A Lei de criação da Anac, no seu artigo 3º, diz que cabe à Anac "observar e implementar orientações, diretrizes e políticas estabelecidas pelo Conac", ressaltando adiante, em inciso: "estabelecimento de um modelo de concessão da infra-estrutura aeroportuária". No artigo 8º, inciso XXIV, está dito que a Anac "concede ou autoriza a exploração de infra-estruturas aeroportuárias no todo ou em parte". O inciso XXV acrescenta: "estabelecer o regime tarifário das explorações". A questão que se impõe, neste caso é: se a Infraero não é uma concessionária, por não dispor de um contrato de concessão, a Anac pode conceder ou autorizar a exploração dos aeroportos por ela operados, ou mesmo estabelecer o regime tarifário?

Ao se ventilar a possibilidade de exploração privada de alguns aeroportos da Infraero, cabe fazer algumas considerações. Quais seriam, em tese, as possibilidades? Pode-se ventilar três hipóteses:

1) A simples abertura do capital da Infraero, tornando-a uma Sociedade Anônima de capital aberto e ações negociadas em bolsa - com maioria ou não do capital da União. Neste caso, mantém-se a gestão da infra-estrutura aeroportuária como um sistema integrado e a preservação do mecanismo de subsídio cruzado aos aeroportos deficitários. As vantagens desta alternativa são as de: I) exercer um controle maior sobre a aplicação de recursos, por meio de auditorias externas independentes; II) reduzir as interferências político-partidárias, tanto na gestão empresarial, quanto na dos recursos humanos e financeiros; e III) dar maior racionalidade aos investimentos frente às pressões concretas da demanda.

2) A concessão por lotes de aeroportos rentáveis e não rentáveis, com encargos claramente definidos de investimentos em pistas, pátios e terminais. Cabe lembrar que a exploração das infra-estruturas aeroportuárias é um serviço público e, portanto, não pode estar sujeita apenas à regulação do mercado. Deve ser objeto de concessão de longo prazo e à regulação por parte de um ente regulador autônomo. Nesta alternativa, pode-se, inclusive, conceber um sistema em que se mantém a Infraero como empresa holding, responsável pelo planejamento e definição de estratégias globais, e empresas subsidiárias que seriam "privatizadas" para a exploração dos lotes.

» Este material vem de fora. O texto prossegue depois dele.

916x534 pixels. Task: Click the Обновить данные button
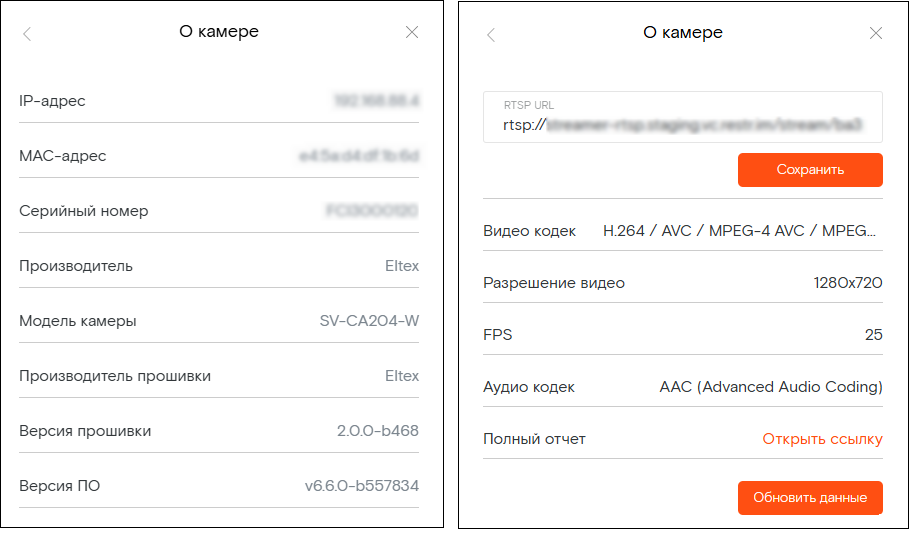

3) A hipótese de conceder à exploração privada apenas os poucos aeroportos rentáveis, por meio de concessões específicas, deve ser precedida da superação das lacunas e pendências institucionais. Se não existe contrato de concessão e, portanto, não se define claramente como se dá a regulação, como se estabeleceria, no caso, uma sub-concessão? A questão adicional, nesta hipótese, é a de como poderia o governo garantir - de forma clara e prévia - qual será a fonte de recursos necessários para os investimentos e a operação adequada e segura dos aeroportos não rentáveis?

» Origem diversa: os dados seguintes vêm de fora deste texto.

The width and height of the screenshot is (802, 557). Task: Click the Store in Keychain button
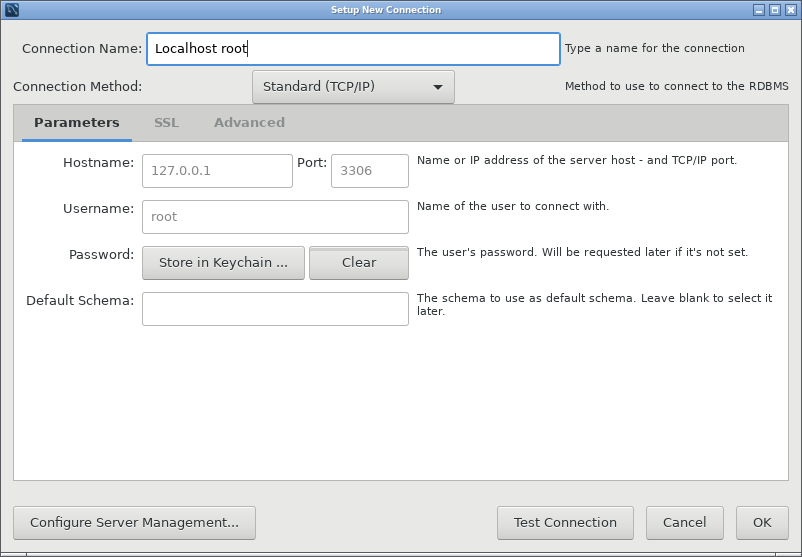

É sempre oportuno lembrar que concessões bem-sucedidas são aquelas pautadas por um duplo balizamento. De um lado, um marco regulador moderno e eficaz e, de outro, um planejamento de longo prazo e políticas públicas consistentes que abarquem as infra-estruturas objeto de concessão.

Olhando para o futuro, independente do tipo de cenário projetado, os investimentos nas infra-estruturas aeronáutica e aeroportuária deverão ser incrementados de forma significativa a médio e longo prazo. Será importante: I) conter a dispersão de recursos por uma grande diversidade de aeroportos, sem critérios claros de prioridades decorrentes das necessidades da demanda; e II) distribuir os investimentos de acordo com o que a demanda e a segurança exigem em termos de terminais, pátios, pistas e sistemas de aproximação e proteção ao vôo. Desta forma, será possível estimular o crescimento do transporte aéreo e a sua popularização, que devem ser vistos como positivos para o país.

Para viabilizar esses investimentos, há que se avaliar todas as possibilidades de financiamento, o que passa necessariamente pelo complexo debate acerca da privatização, estatização ou modelo misto de parcerias, para a exploração da infra-estrutura aeroportuária em suas diversas formas possíveis.